He discourages using hidden negatives like "forbade", and "deny". Multiple
negative expressions are difficult. Modals such as "must", "should",
and "may", are said to enhance comprehension. In contrast, lawyers and
some computational linguists have found them difficult to interpret clearly.
Although passives are descried, they are thought unavoidable but ought to
have recognizable agents. He advocates avoiding grammatical metaphors,
but recognizes the unavoidable tradeoff, when phrasal complexity is
reduced, sentence complexity increases.

Writing clarity requires that participants be designated explicitly.

Gibbons advocates using personal pronouns instead of phrasal designators
like "the party of the first part", which he considers impersonal, and
inhuman. However, in practice, pronouns often present referent
problems. "Whiz deletion", the elliptical use of relative clauses without
appropriate connectives, masks syntactic complexity and should be

Discourse level documents ought to be tested for intelligibility, a superb
idea! The author further recommends psycholinguistic testing to locate
linguistic complexity. He also likes using questionnaires to test
comprehension . Police are advised to test the comprehension of their
interrogation scripts to ensure that subjects will be able to understand their

Chapter 6. Language and Disadvantage before the Law

The author advocates suiting the treatment of minorities to their need,
since equal treatment is not necessarily just treatment. Language devices
and questioning styles can seriously damage the credibility of those
interrogated. He distinguishes interviews and interrogations clearly, and
discusses them with evident knowledge, but without consideration of the
perceptions of the interviewers or interrogators.

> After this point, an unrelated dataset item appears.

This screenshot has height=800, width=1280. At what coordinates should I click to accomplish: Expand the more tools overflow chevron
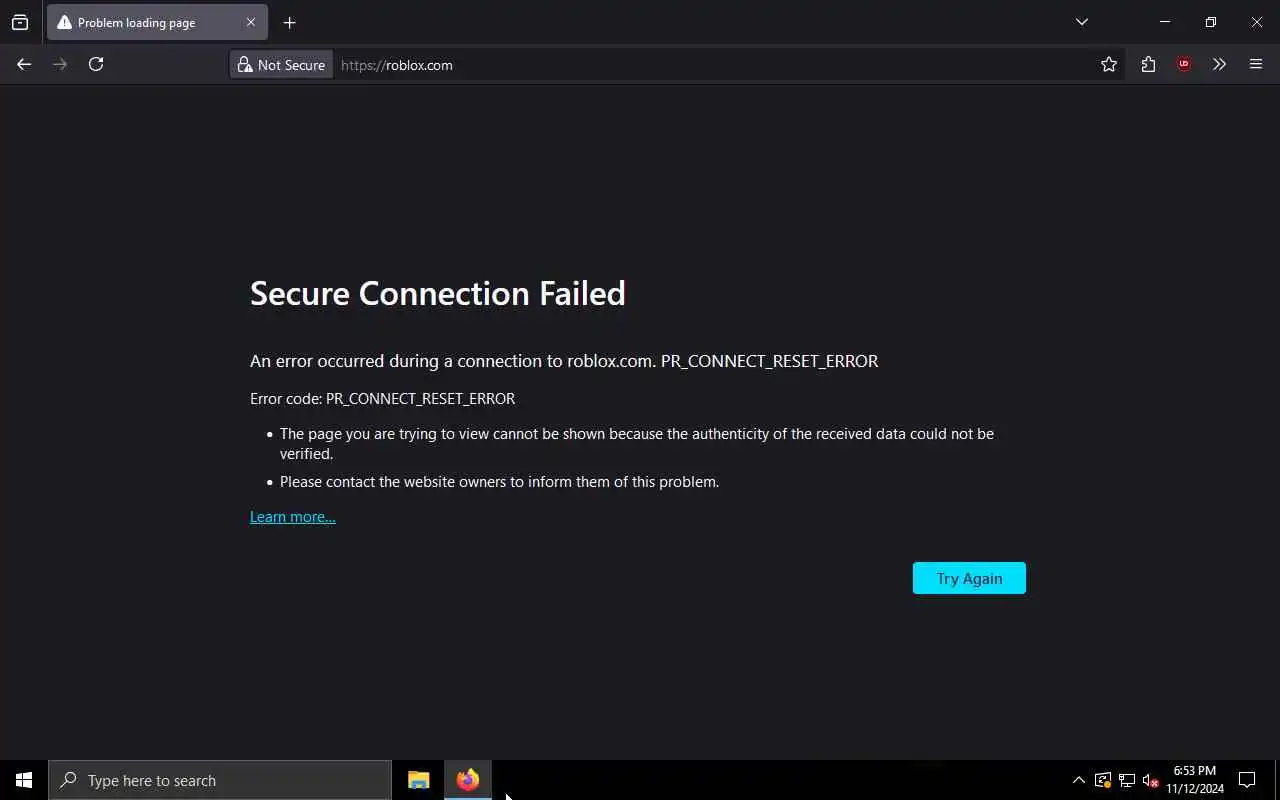tap(1219, 64)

Lawyers ask questions designed to confirm their arguments, and so may
distort the truth. The questions are designed to get the answers they want,
such as polar questions (yes/no). Coercive questions and technical
language are difficult to understand for those who are less than fluent, such
as members of linguistic minorities, recent immigrants, aboriginals and
others. In addition, those subject to intimidation, including children, assault
victims, and people with cognitive defects, have difficulties especially if the
questioner's attitude is forceful. Deaf people and those lacking in literacy or
fluency relate positively to politeness and a pleasantness. Many members
minorities have trouble understanding the dialect of educated officials.
Moreover, they are affected by awareness of how officers and lawyers
perceive them, because of their social standing.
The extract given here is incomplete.